International Cat Care is a cat welfare charity, which provides advice and information to veterinary and welfare organisations, and to members of the public. Of particular interest is the 'Behaviour Studies' section of their website, where recent scientific studies related to cat behaviour and welfare are analysed and interpreted.
PETS CAN DO
The University of Lincoln's 'Pets Can Do' webpage is designed to encourage pet owners and pet lovers to get involved with research happening at the University of Lincoln. Within the School of Life Sciences at the University of Lincoln the Animal Behaviour, Cognition and Welfare Team carries out a wide range of research through staff and student projects. All sorts of animals are involved in this welfare-friendly research and other practical activities on campus - from dogs and cats to fish and reptiles.
Users can sign up through the site to participate in exciting research projects with their pets.

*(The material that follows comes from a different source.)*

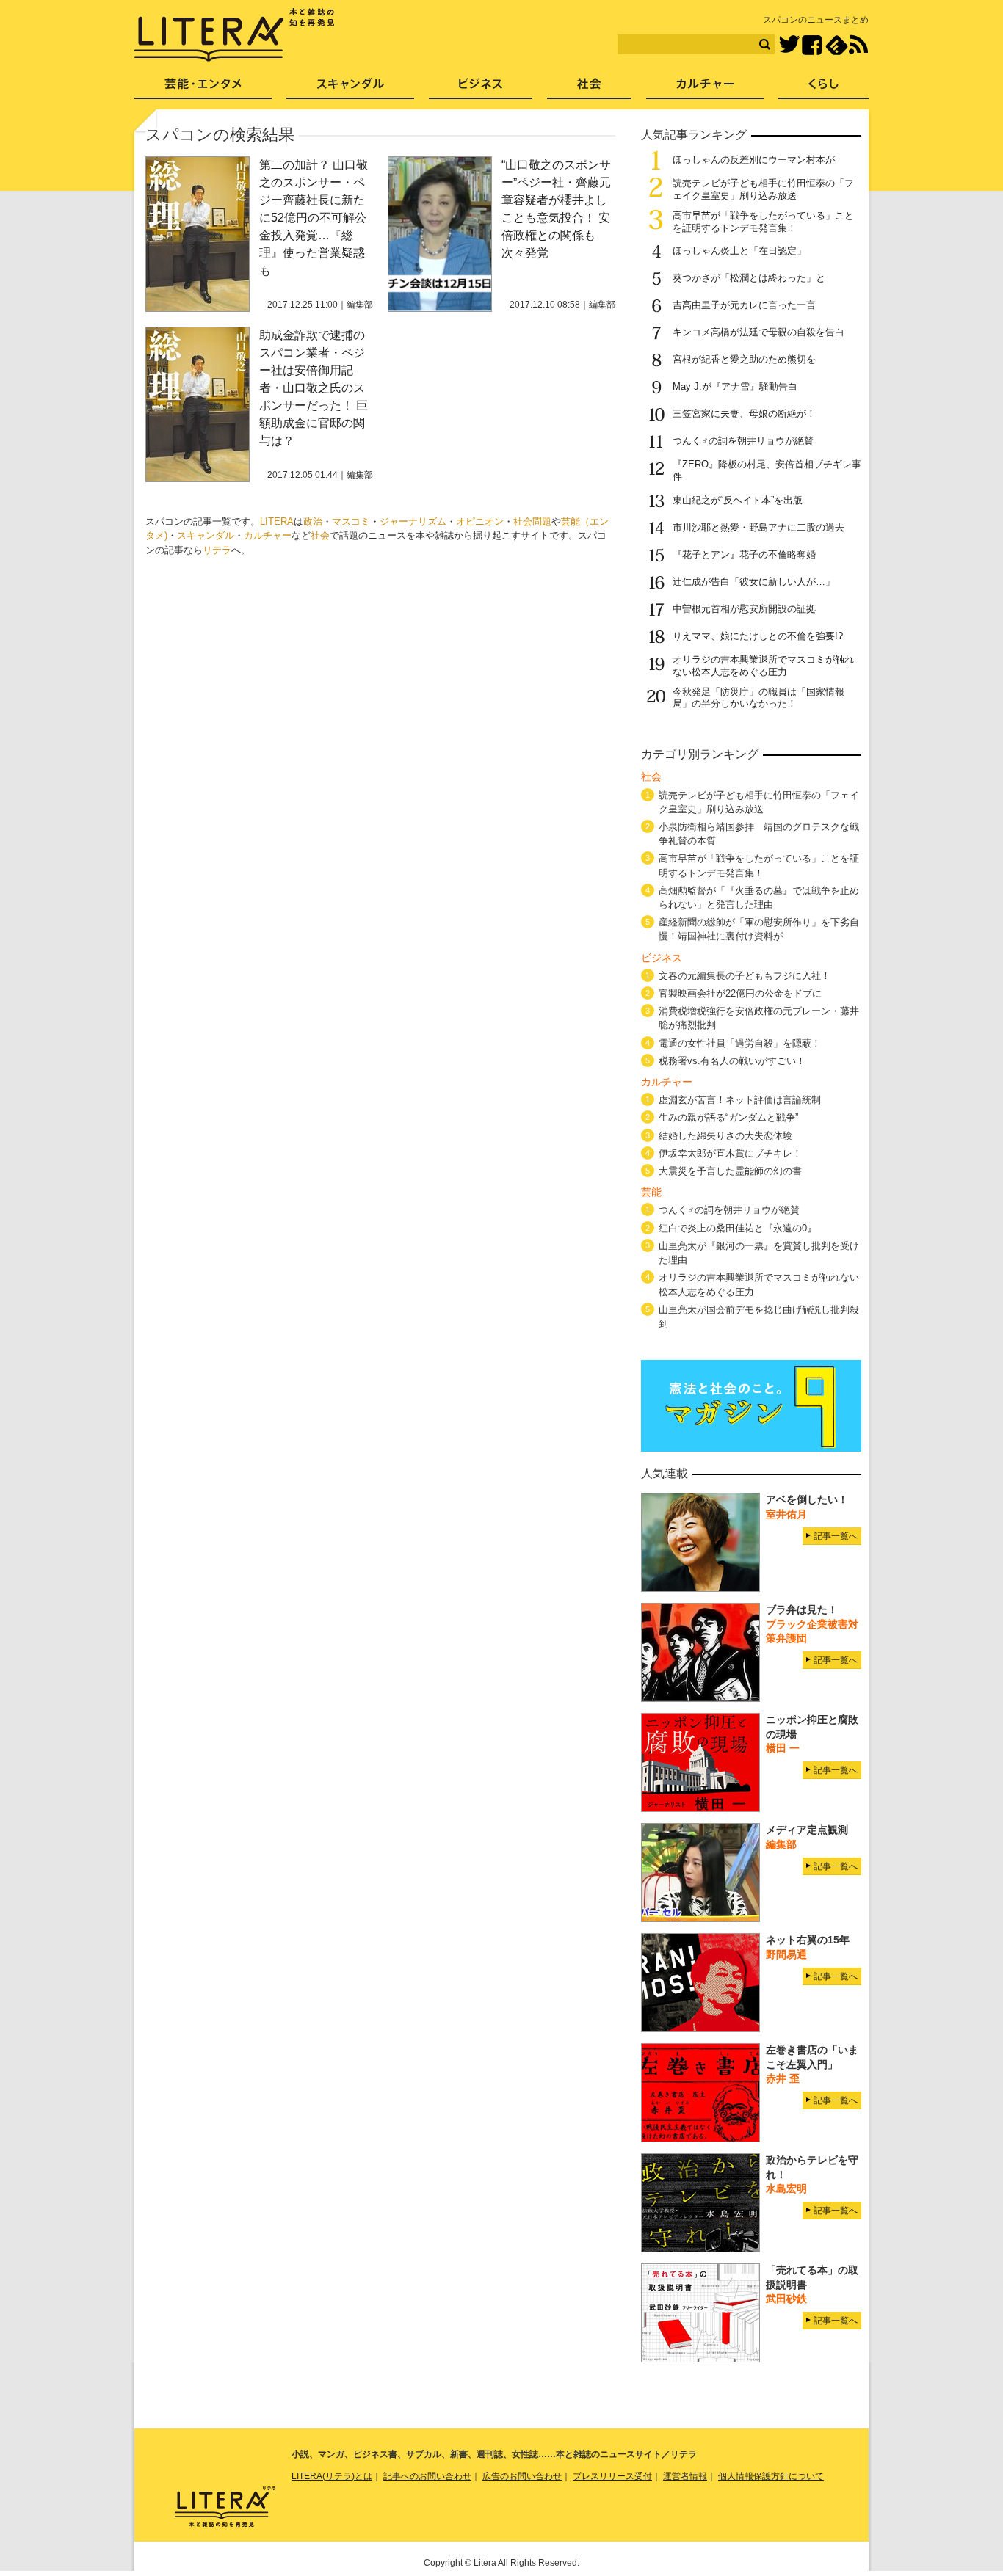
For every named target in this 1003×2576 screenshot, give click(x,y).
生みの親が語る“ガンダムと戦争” (728, 1117)
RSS (858, 44)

COMPANION ANIMAL PSYCHOLOGY
Zazie Todd PhD authors this blog, in which 'the science behind people's relationships with their pets' is explored. Topics are sourced from peer-reviewed academic literature, and explained in a very accessible style. Subjects covered span from breed specific development of dogs to the hand rearing of wolves, and there is plenty of discussion on the science of human animal interactions.
DO YOU BELIEVE IN DOG?
Canine researchers Mia Cobb and Julie Hecht run this highly entertaining blog in 'pen-pal' format, each taking turns to pen their thoughts on the latest developments in canine behaviour. This blog often features guest writers, and is a great option for people looking for something for light, though provoking reads on all aspects of canine science. Check back regularly for 'everything from love and loss to welfare problems hiding in plain sight!'
'Dog Spies' a blog hosted by Scientific American, aims to 'explore the science behind the dog in your bed'. Authored by PhD Student Julie Hecht of 'Do you Believe in Dog?' fame, this blog posts regularly on real life applications of canine science - 'everything from dog humping and crotch-sniffing to canine cognition and the infamous "guilty look."'
[Description taken from the catFACS website]
The Cat Facial Action Coding System (CatFACS) is a scientific observational tool for identifying and coding facial movements in cats. The system is based on the facial anatomy of cats and has been adapted from the original FACS system used for humans created by Ekman and Friesen (1978). The CatFACS manual details how to use the system and code the facial movements of cats objectively. The manual is freely available to the scientific community.
[Description taken from the DogFACS website]
The Dog Facial Action Coding System (DogFACS) is a scientific observational tool for identifying and coding facial movements in dogs. The system is based on the facial anatomy of dogs and has been adapted from the original FACS system used for humans created by Ekman and Friesen (1978). The DogFACS manual details how to use the system and code the facial movements of dogs objectively. The manual is freely available to the scientific community.